## What to do
List each line of the material below that contains the string "button".

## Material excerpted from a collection
○ ○ ○ ○ ○

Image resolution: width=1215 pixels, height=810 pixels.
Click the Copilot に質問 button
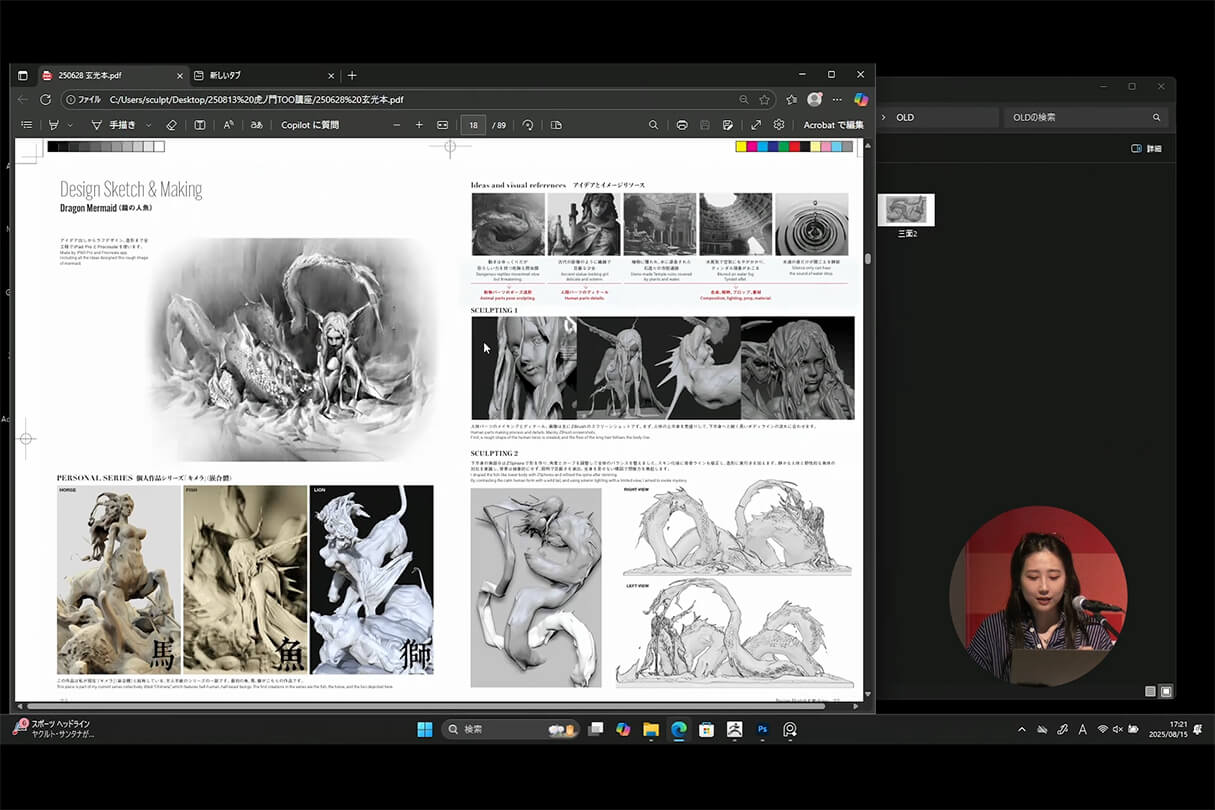tap(310, 125)
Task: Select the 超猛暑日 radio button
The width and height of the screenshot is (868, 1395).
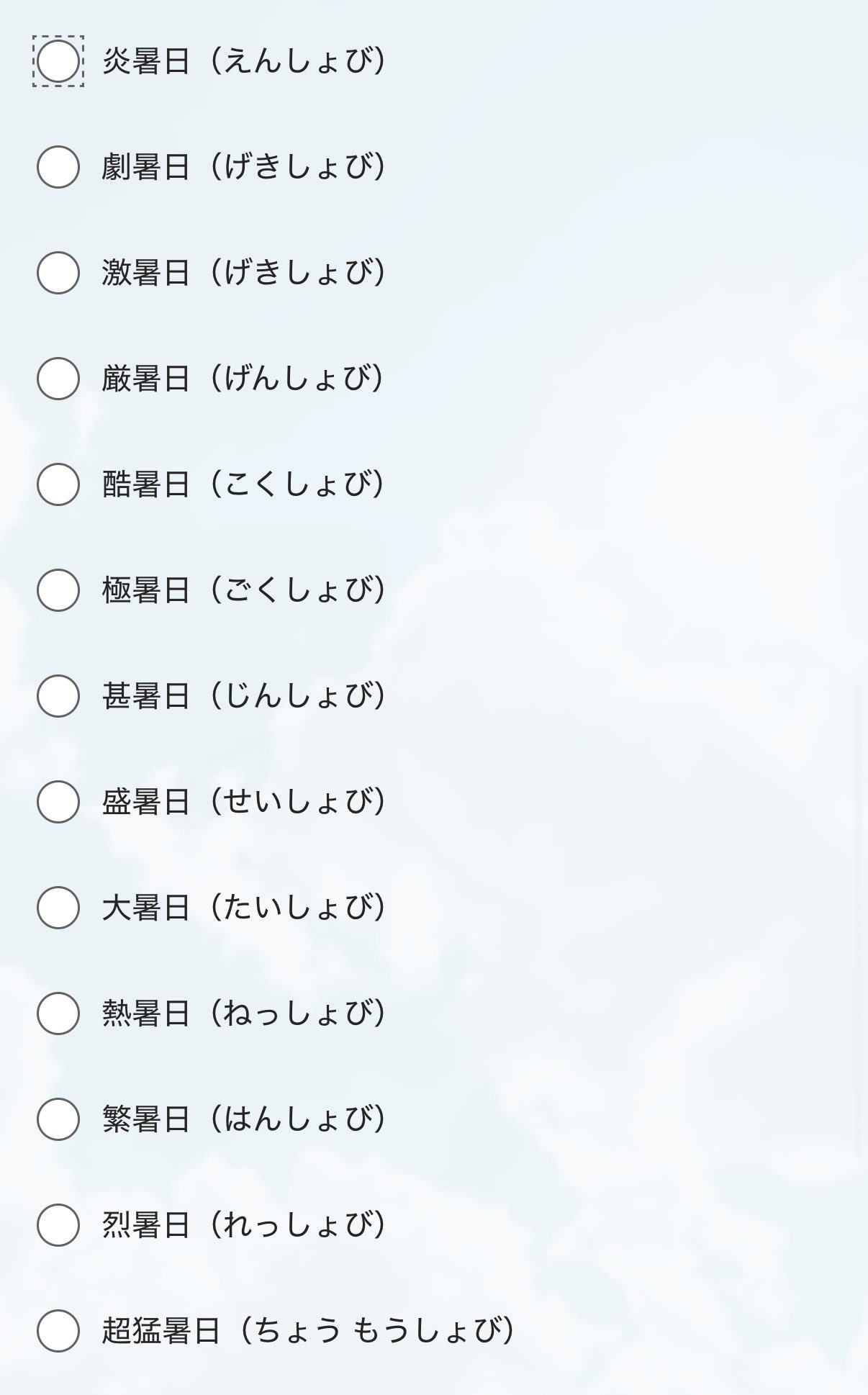Action: 58,1331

○ ○ ○ ○ ○

## Response below
Click the Copilot に質問 button
Task: Select the 超猛暑日 radio button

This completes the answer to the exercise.